How conveeeeeeeeenient …

When Bush signed the appropriations bill authorizing unlimited pork for companies participating in the post-war construction boom in Iraq, it was missing a provision, included in the Senate version and removed in conference, that would have held companies accountable for excess profits on Iraq-related projects.

Meanwhile, following some agitated inquiries from Democratics in Congress, the Army Corps of Engineers is thinking about—not committed to, but thinking about—terminating its rolling monthly contract with Halliburton for gasoline supplies.

But why, you ask?

Under the contract with Halliburton, the Houston-based firm formerly run by Vice President Dick Cheney, the Army Corps buys gasoline for $2.65 per gallon, which is then distributed by the Iraqi Oil Ministry.

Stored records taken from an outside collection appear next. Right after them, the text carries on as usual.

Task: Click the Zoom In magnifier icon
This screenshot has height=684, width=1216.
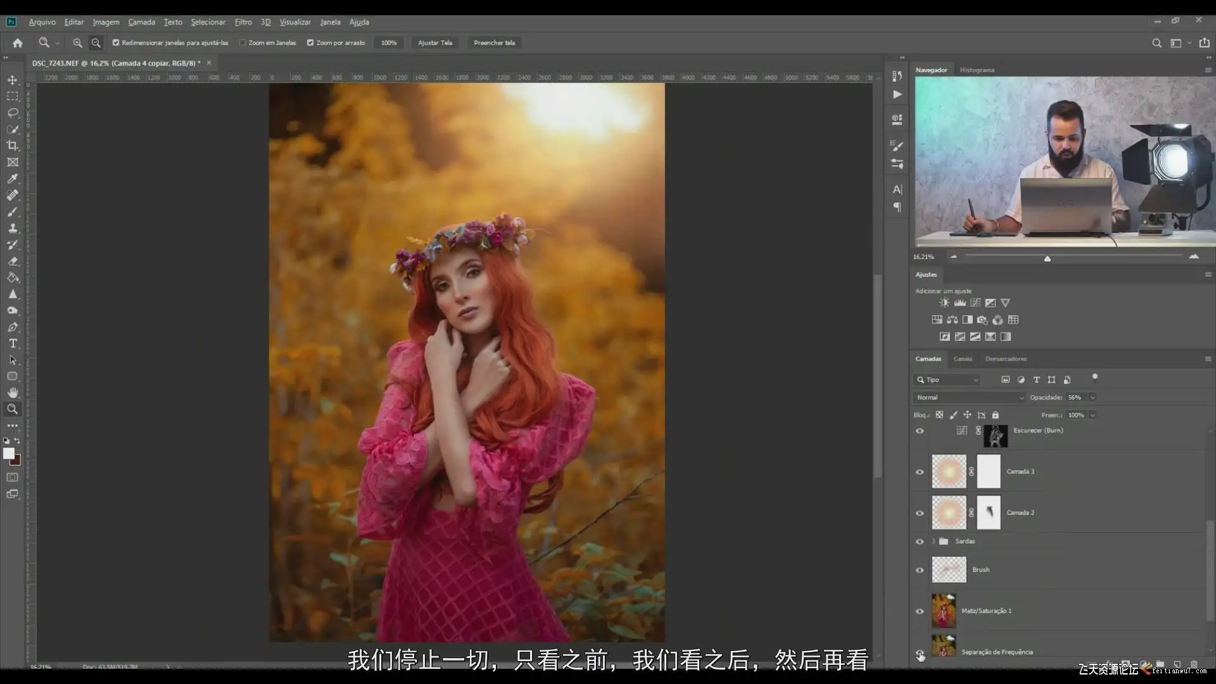Action: tap(77, 43)
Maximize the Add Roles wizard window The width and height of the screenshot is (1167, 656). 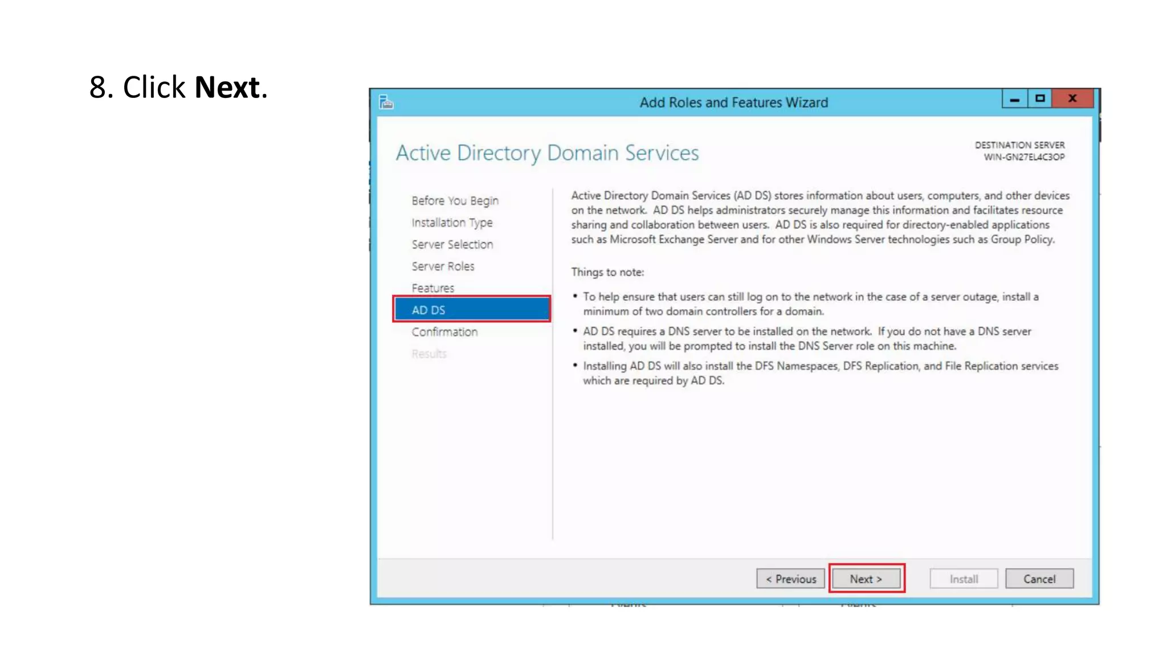point(1040,99)

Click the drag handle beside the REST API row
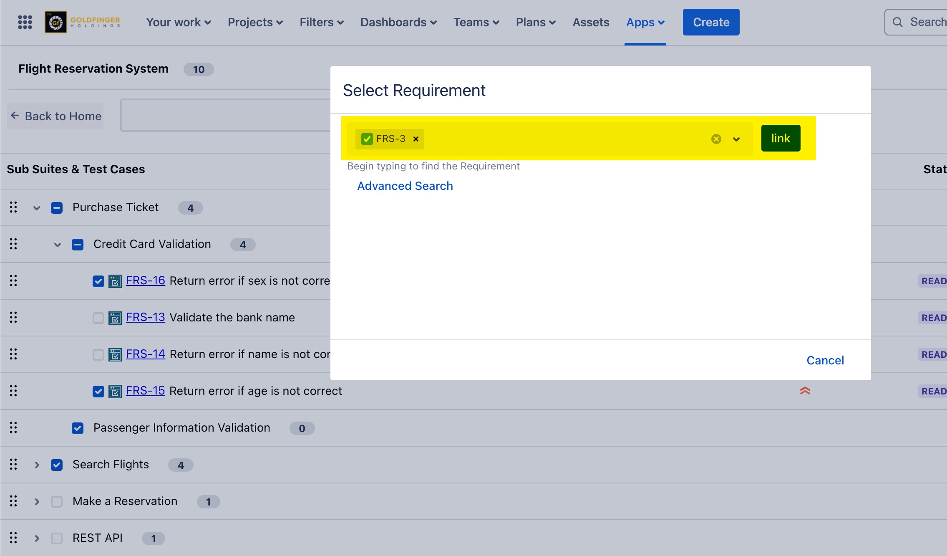click(13, 538)
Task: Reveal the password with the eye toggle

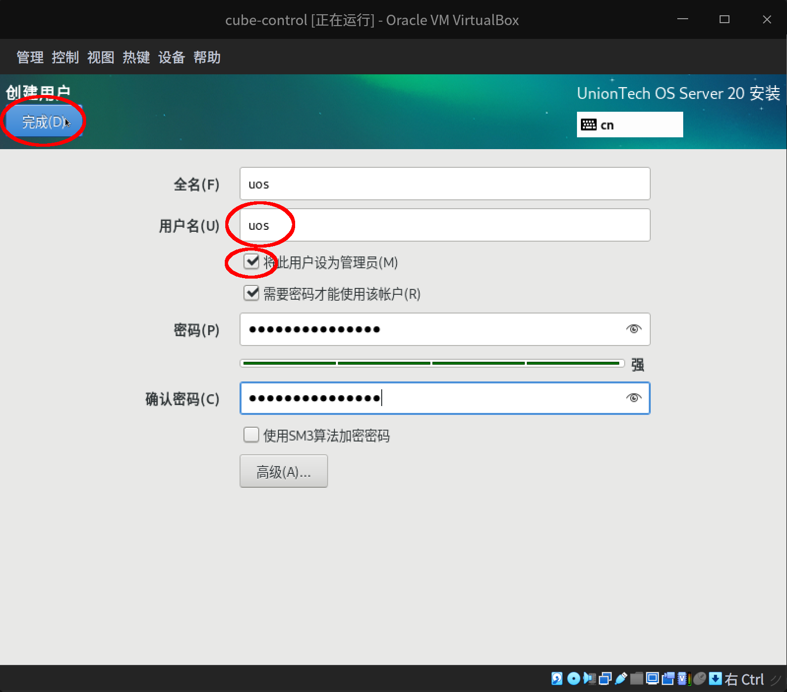Action: [634, 329]
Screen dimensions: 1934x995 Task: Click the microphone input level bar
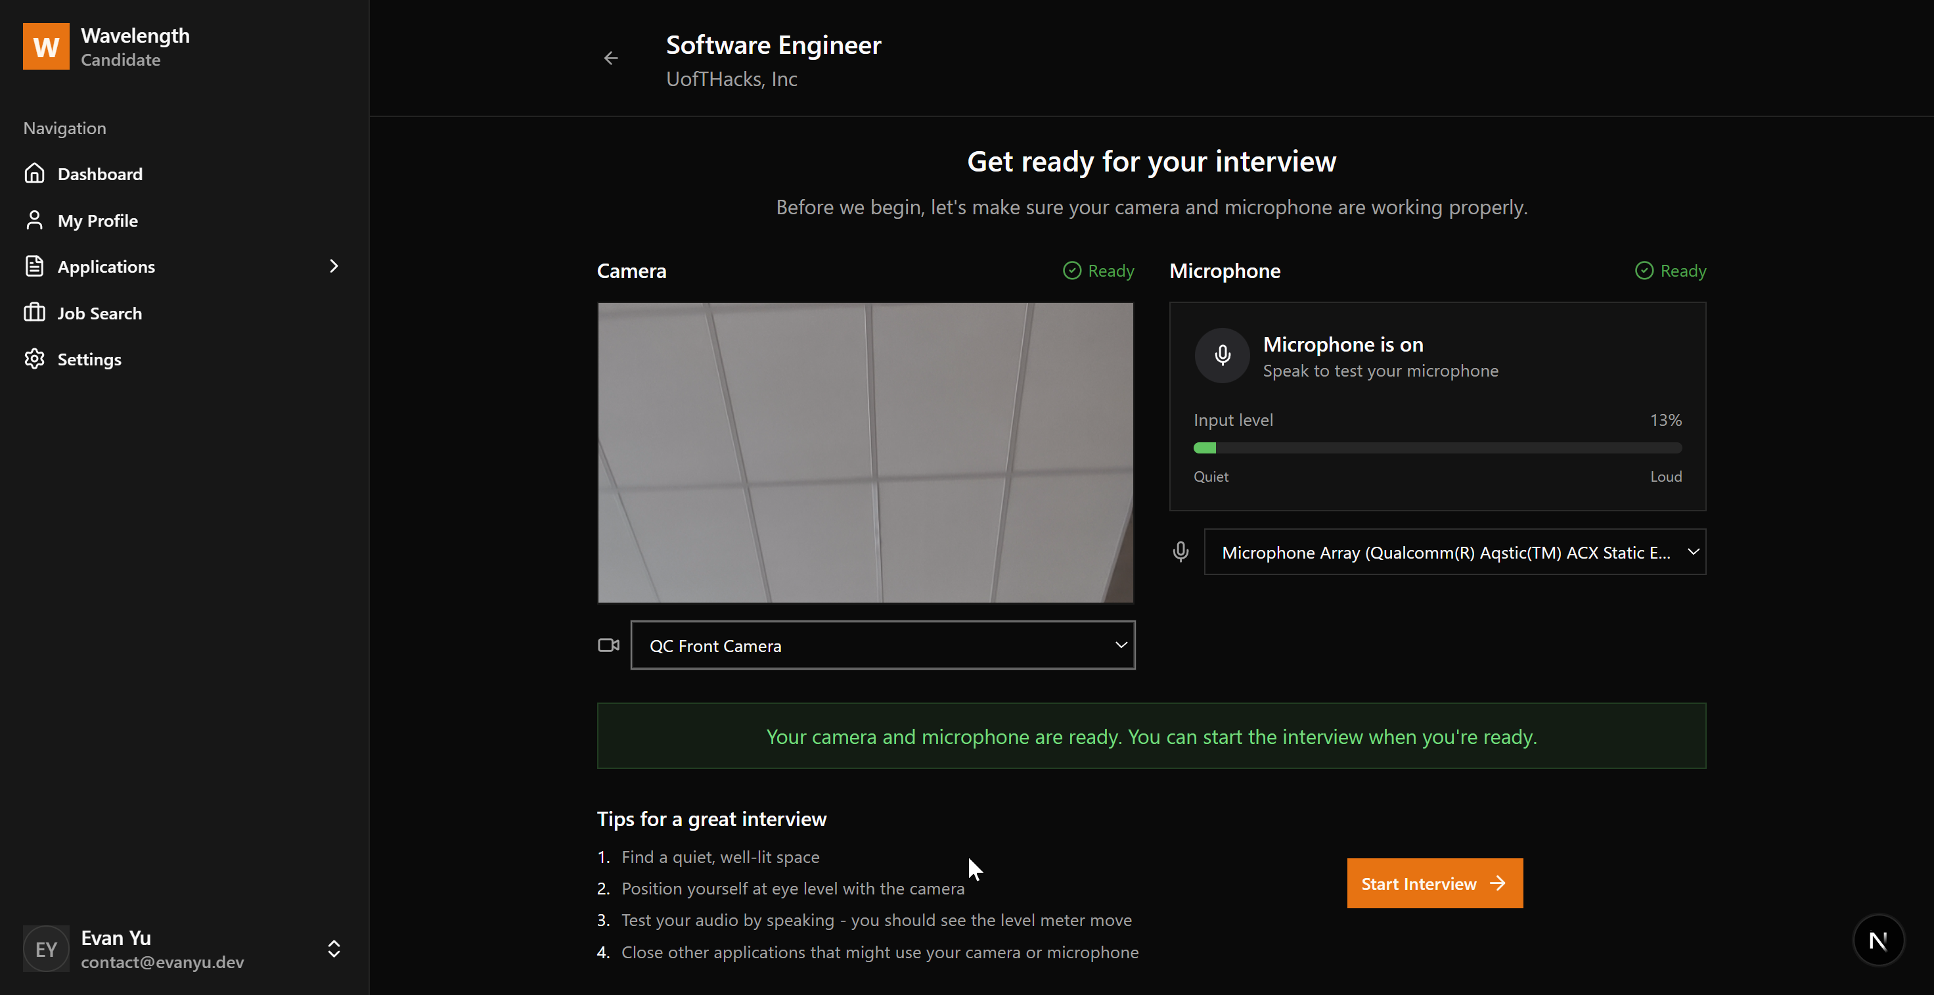1437,448
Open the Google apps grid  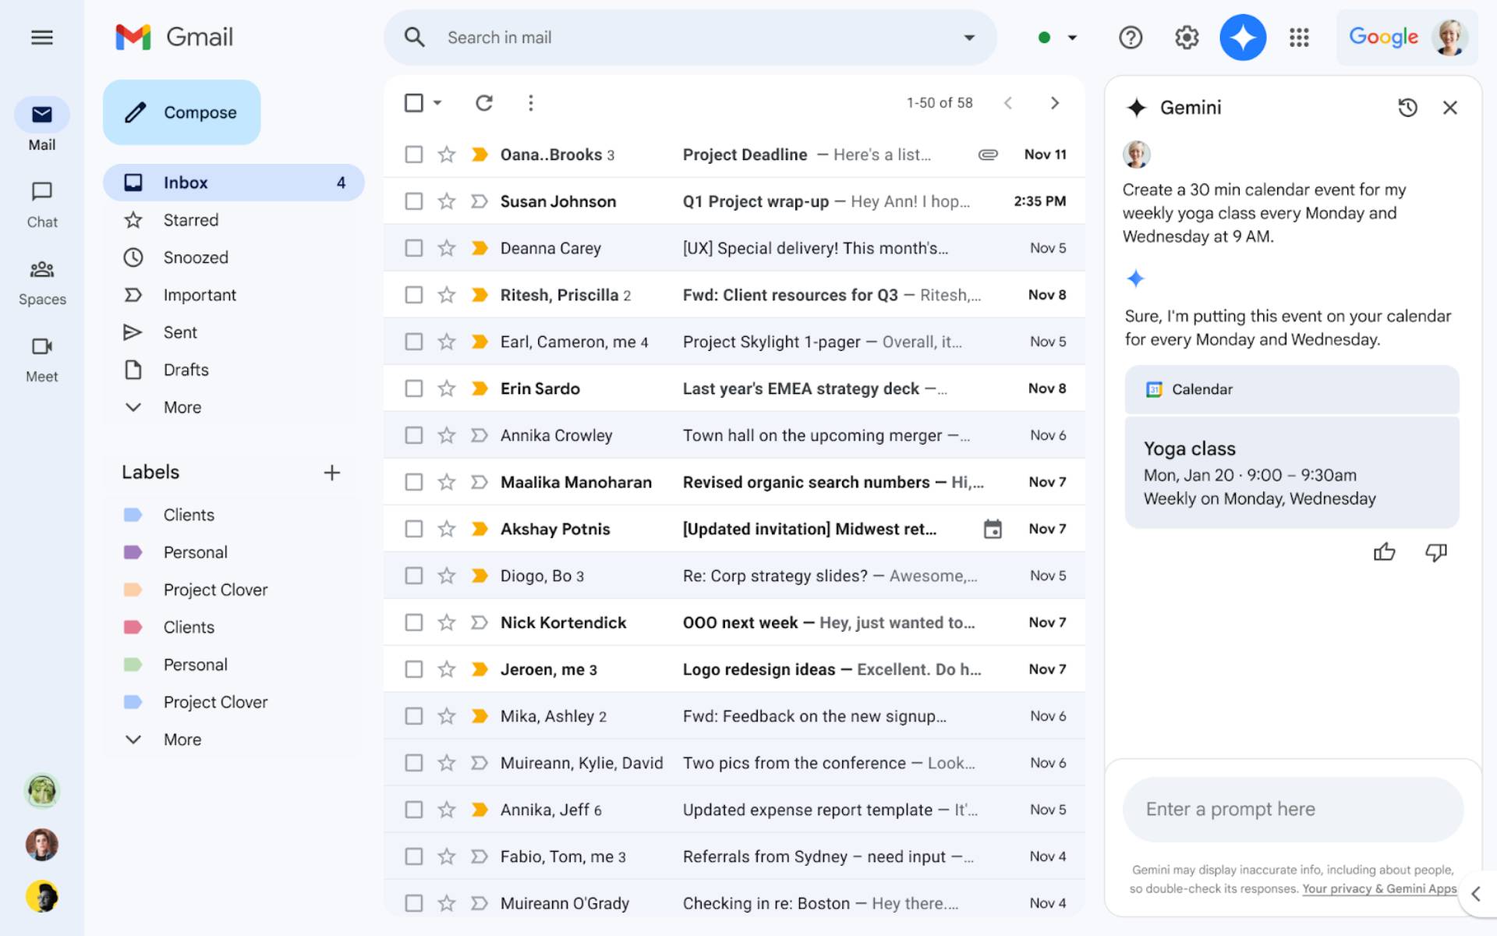1299,37
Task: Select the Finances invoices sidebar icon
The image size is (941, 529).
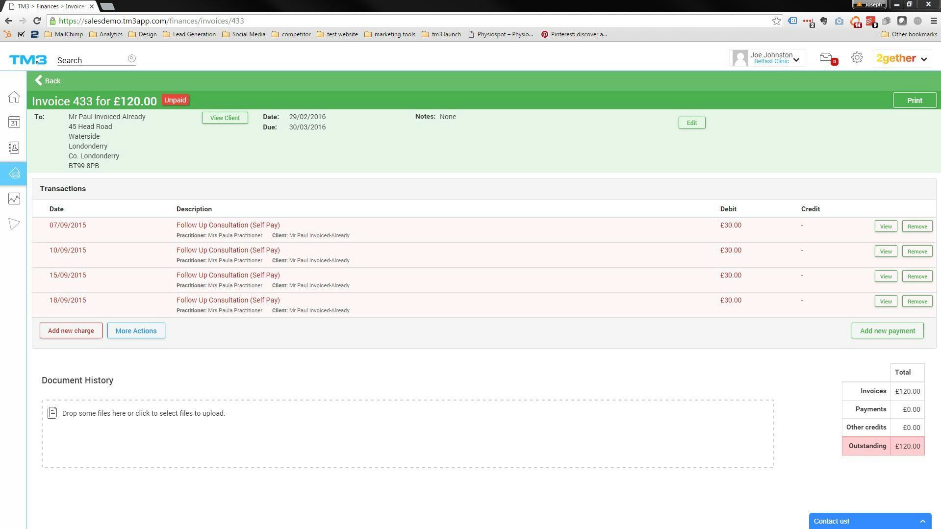Action: click(13, 173)
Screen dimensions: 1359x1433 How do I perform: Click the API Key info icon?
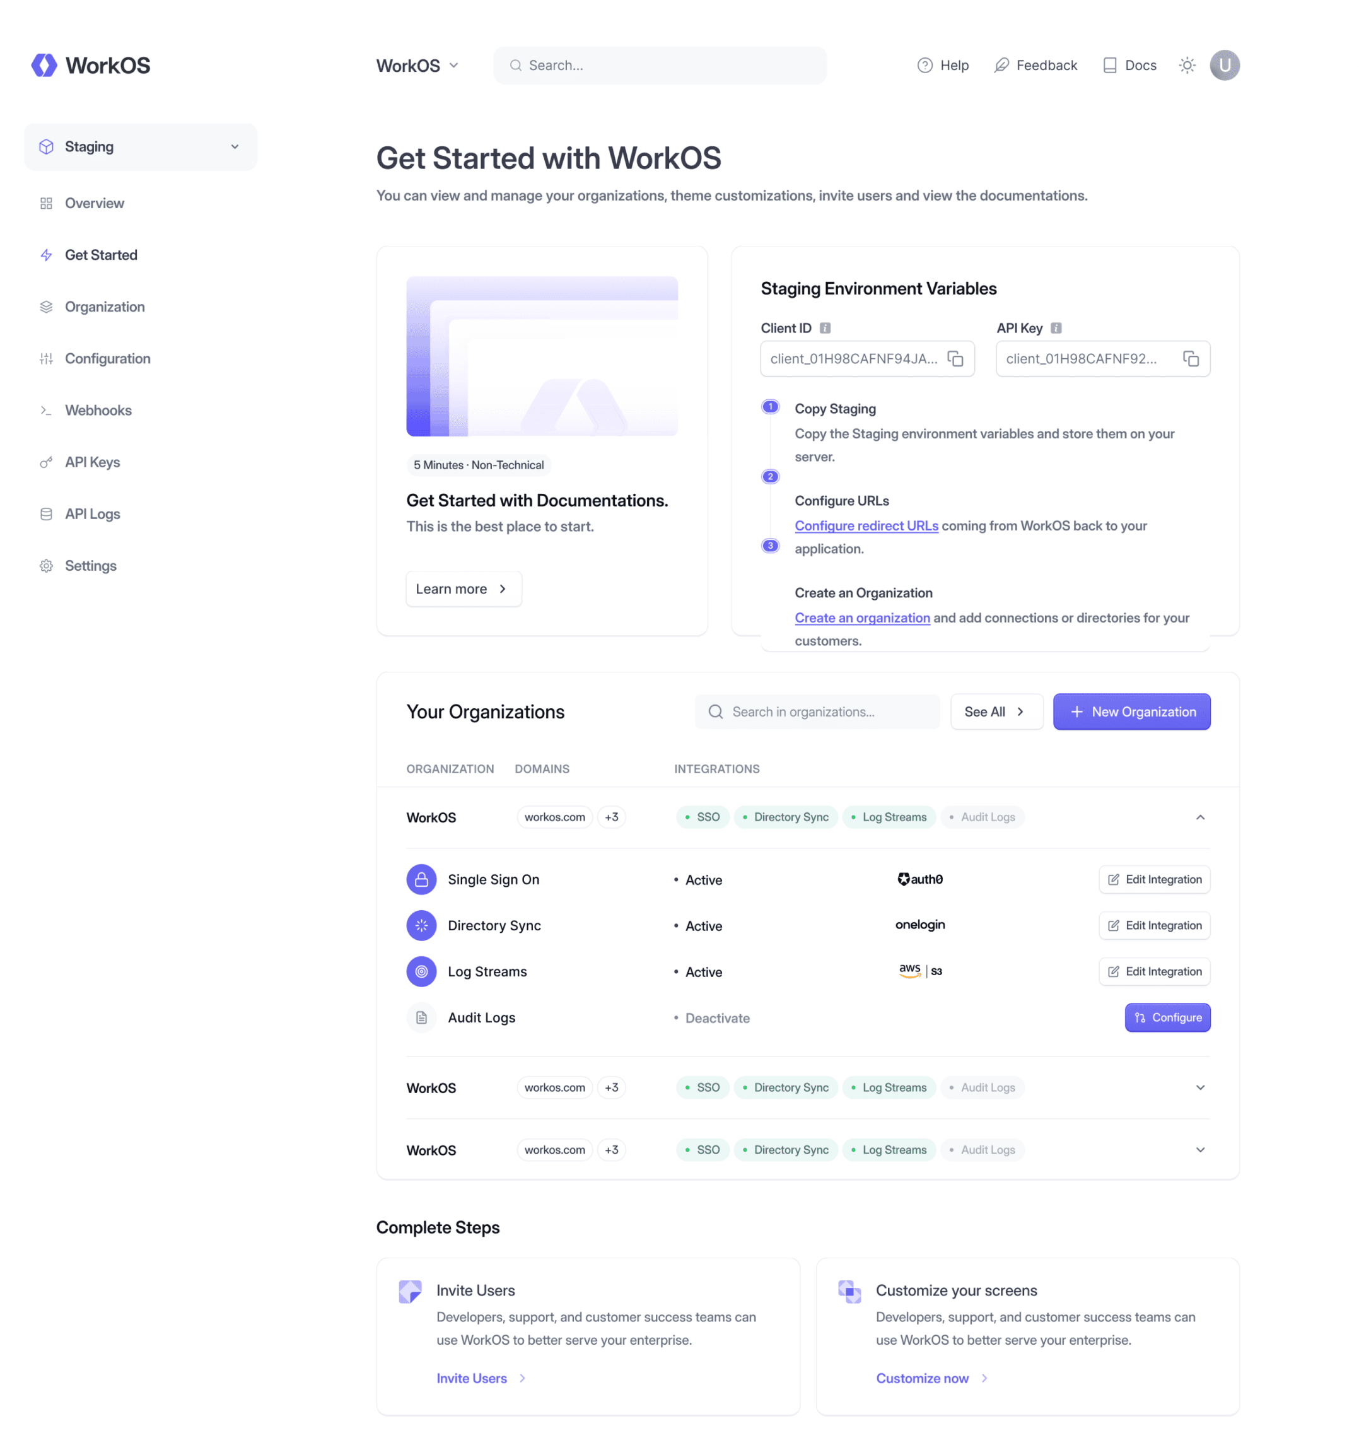(1056, 328)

Halliburton purchases the fuel in neighboring Kuwait. The price includes the cost of transporting the gasoline into Iraq.

However, the Defense Energy Support Center, which also imports gasoline from Kuwait for use by the military services, charges only $1.08 to $1.19 per gallon, lower than the average price in the United States.

Lynette Ebberts, a spokeswoman for the Defense Energy Support Center (DESC), said the price also reflects the cost of transportation to a central distribution station in Iraq located 150 miles from where the fuel is purchased.

For those who may share the administration’s aversion to math, that’s roughly a 150% differential. Odds are the contract will be cancelled—a Corps spokesman said that he had no idea why Halliburton’s price was so high—but not before Halliburton has skimmed off a nice little contribution toward the executive bonus program this year. The original contract was for thirty days but has been renewed every month from May through November, and Halliburton had been paid $163 million through mid-October. The Corps spokesman said he didn’t know how long it would take to determine whether the DESC could meet the Corp’s needs at the lower cost.

$2.65 is about 50% higher than the average gallon here in Hawaii, which is, although not located in a war zone, considerably further from Kuwait than is Iraq.

Halliburton “only recovers a few cents on the dollar,” according to a company spokesperson. The article doesn’t say how much on the dollar Halliburton subsidiary Kellog, Brown & Root recovered when, in 1997, it was selling plywood to the Army in Bosnia for more than six times the going rate.